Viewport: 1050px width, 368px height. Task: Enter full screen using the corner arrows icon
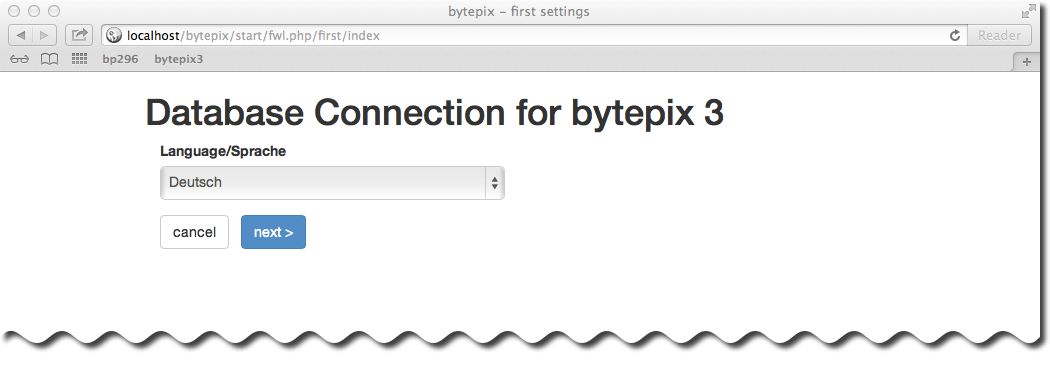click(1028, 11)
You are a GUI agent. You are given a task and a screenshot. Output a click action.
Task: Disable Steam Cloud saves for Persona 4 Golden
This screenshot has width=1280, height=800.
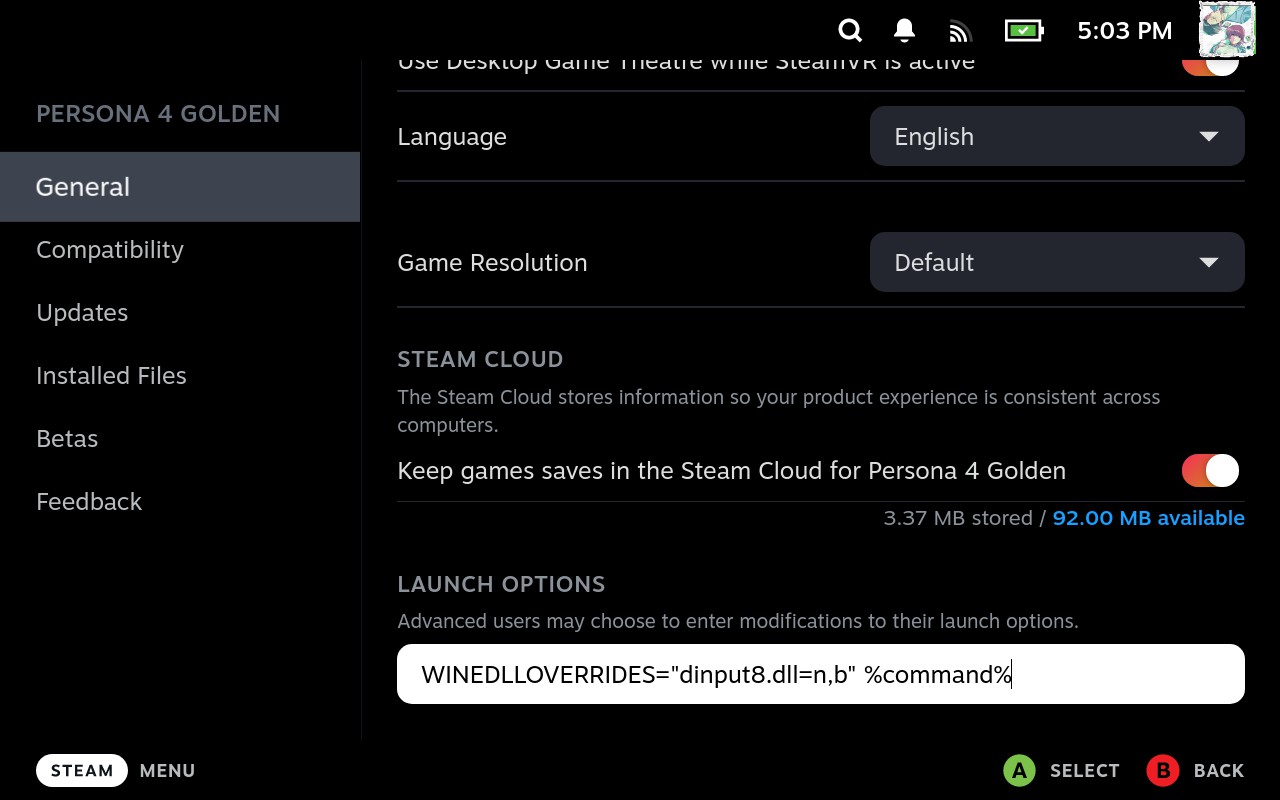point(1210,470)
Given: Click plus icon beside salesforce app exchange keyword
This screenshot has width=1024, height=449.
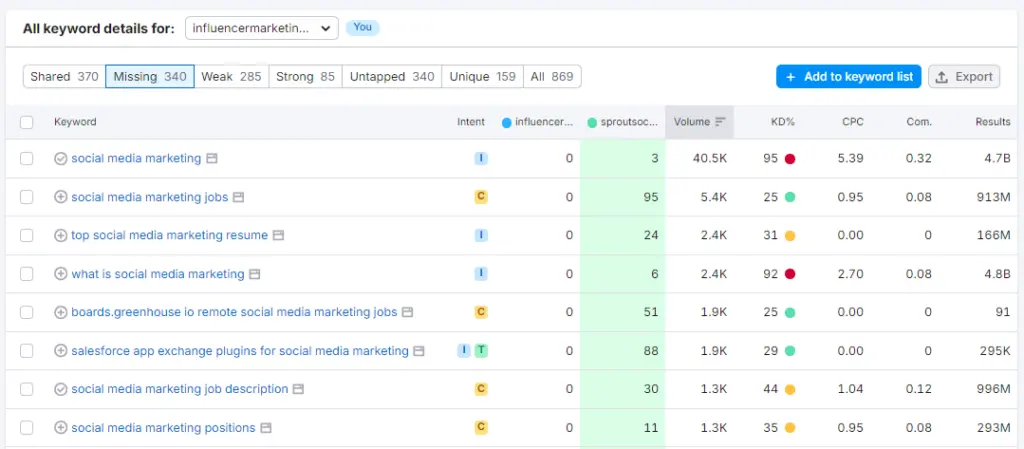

************

AIM OF THE TASK: Each line of the data must be transcribed exactly; pictures are not carried over.

SOLUTION TO THE PROBLEM:
Viewport: 1050px width, 368px height. Task: Enter full screen using the corner arrows icon
click(1028, 11)
You are a GUI agent. You are given a task and a screenshot. Output a click action.
Task: Disable Steam Cloud saves for Persona 4 Golden
This screenshot has width=1280, height=800.
point(1210,470)
Given: Click plus icon beside salesforce app exchange keyword
This screenshot has width=1024, height=449.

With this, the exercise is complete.